* Text segment
* Start *
A good deal of the author's source material says the same thing he says, so I'm not sure that they didn't look at it. The book he cited is a fairly crackpot argument that evangelicals are all just Republical political operatives in disguise, and they seem to see the language of taking this country back for Christ in the sense of arguing rationally and convincing people with our lives as if it's about political action to make Christianity the only legal way to live your life. It's a pretty awful inference, but I guess they just know so little about what evangelicals mean by certain phrases that their heremeneutic of suspicion and desire to find people to hate take over, and they lose all sense of the interpretive principle of charity.

The CCC director at Syracuse was once contacted for a statement about the cartoon page of the student paper. One cartoonist had come under a lot of fire for comic strips that had (it was argued) portrayed offensive stereotypes, mostly about race but also about gender and religion. Some of them made fun of Jesus in particular. The feminists were outraged, and the identity politicians were up in arms. The CCC director just said he never read the funnies, not because they were offensive but because they weren't funny. Everyone I've told that story to who was familiar with that paper said it was the perfect response.
* End *
* Data extract
* Start *
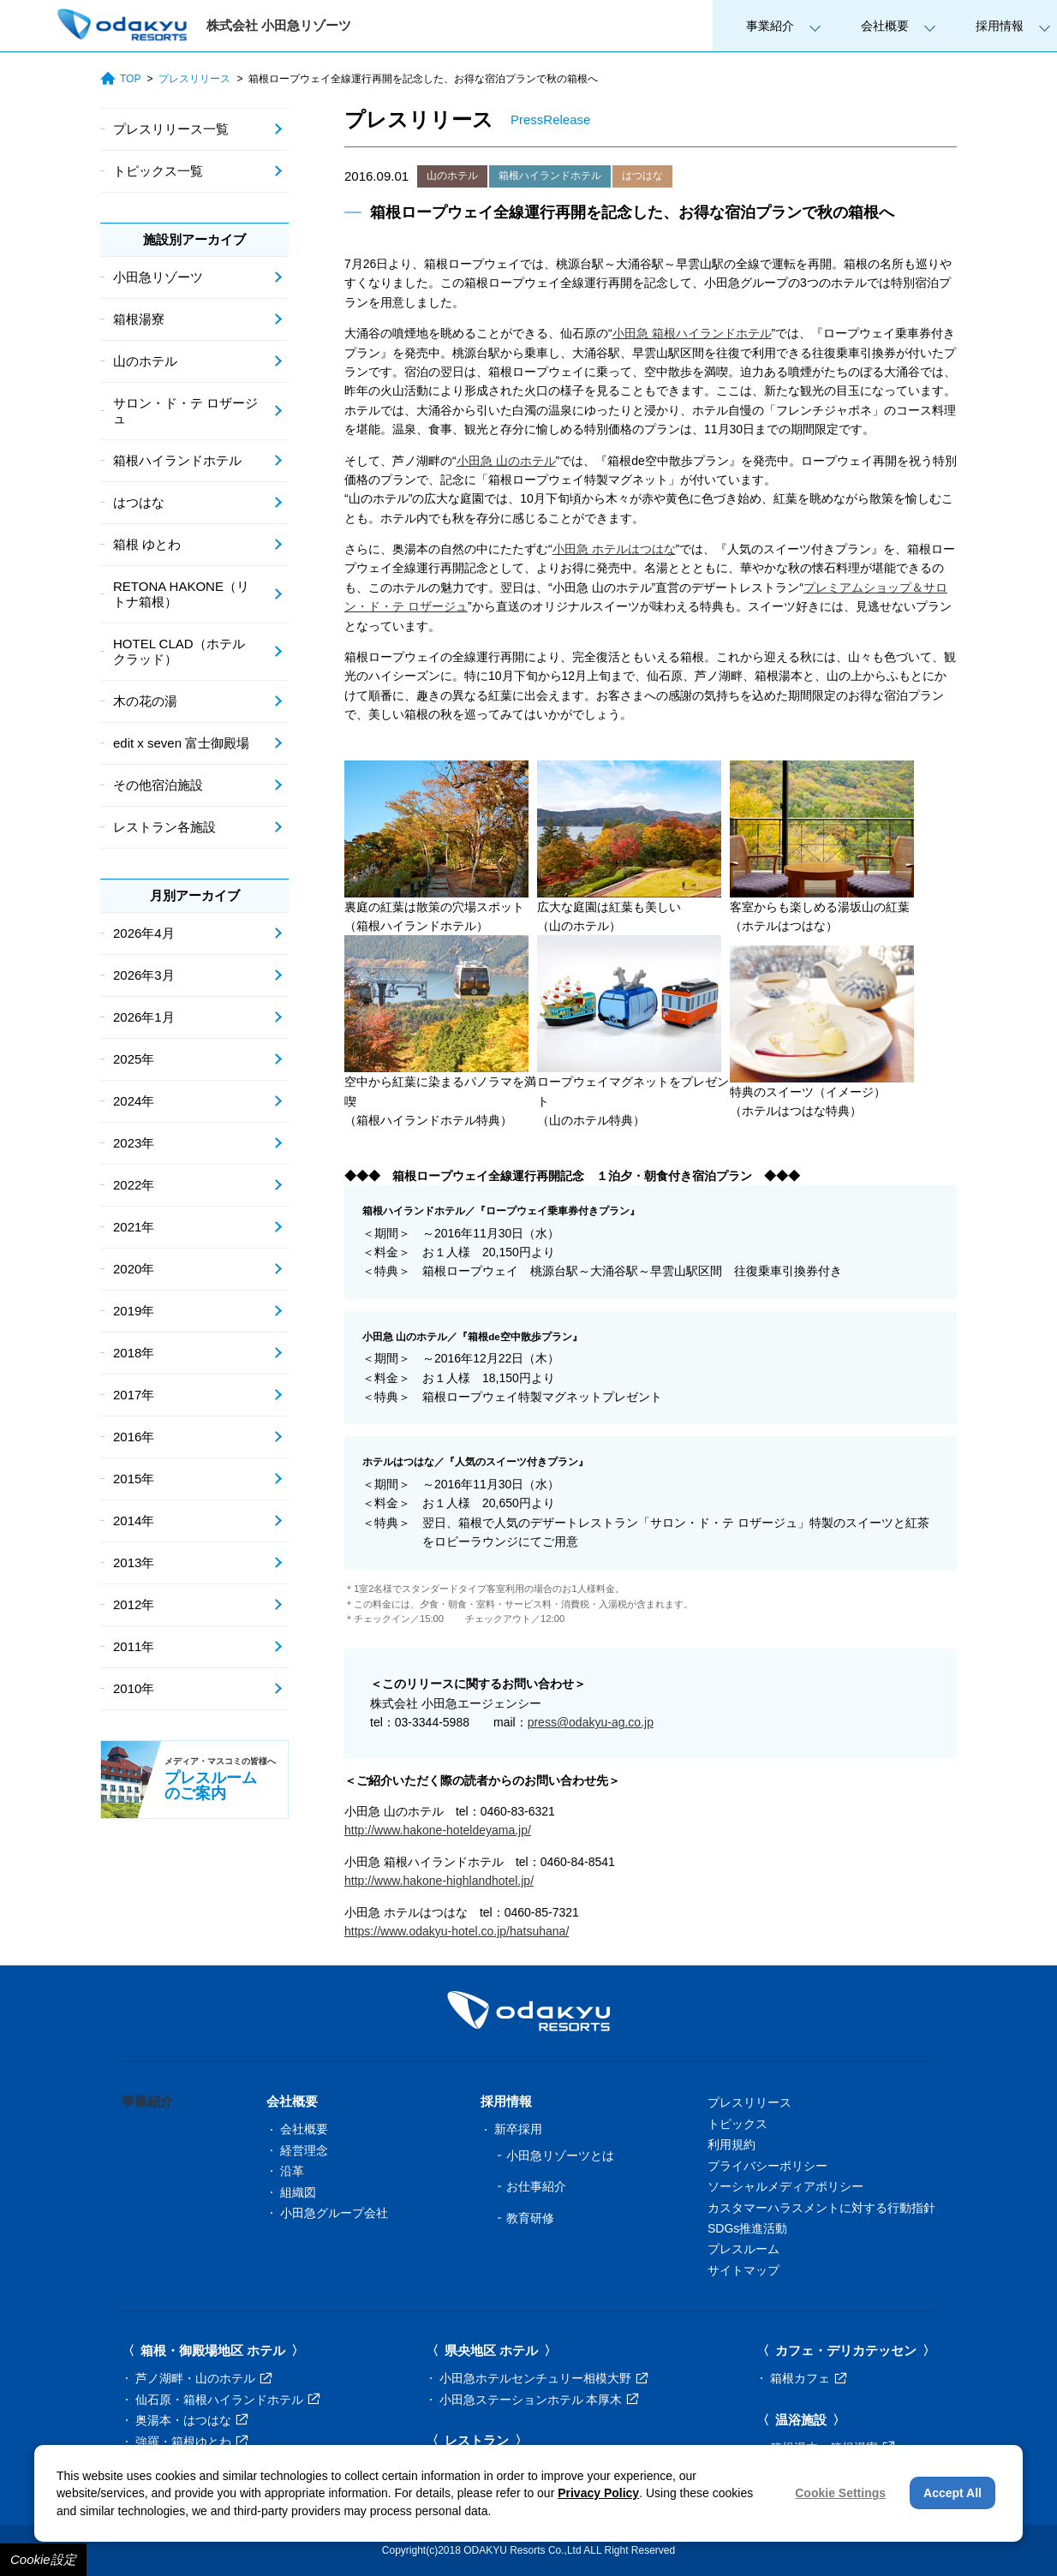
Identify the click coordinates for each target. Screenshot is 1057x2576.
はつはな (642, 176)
* End *
* Required work
Please carry on the text about evangelicals and the student-paper cartoons from its final sentence. The data has no connection to the text about evangelicals.

* Output
I'm not seeing why you're putting President Bush with Falwell and Robertson. He's nothing like them. They think our society would be best if we start writing Christian ethics into the law. He doesn't think that at all. His argument for maintaining marriage as it is has nothing to do with religion. It's about maintaining the traditions of western society. He upsets them all the time for saying that Islam is a good religion, that Christians can cooperate with Muslims, and so on. He bases his support for Israel on the fact that they're angels compared with their enemies, a purely political reason, not on dispensationalism, as they do. He has never given religious reasons for his pro-life view. He doesn't say that we need to do things because God said so. Comparing him to them isn't as bad as saying CCC is an operative of the Republican party, but it seems to me to be a much lesser version of the same mistake.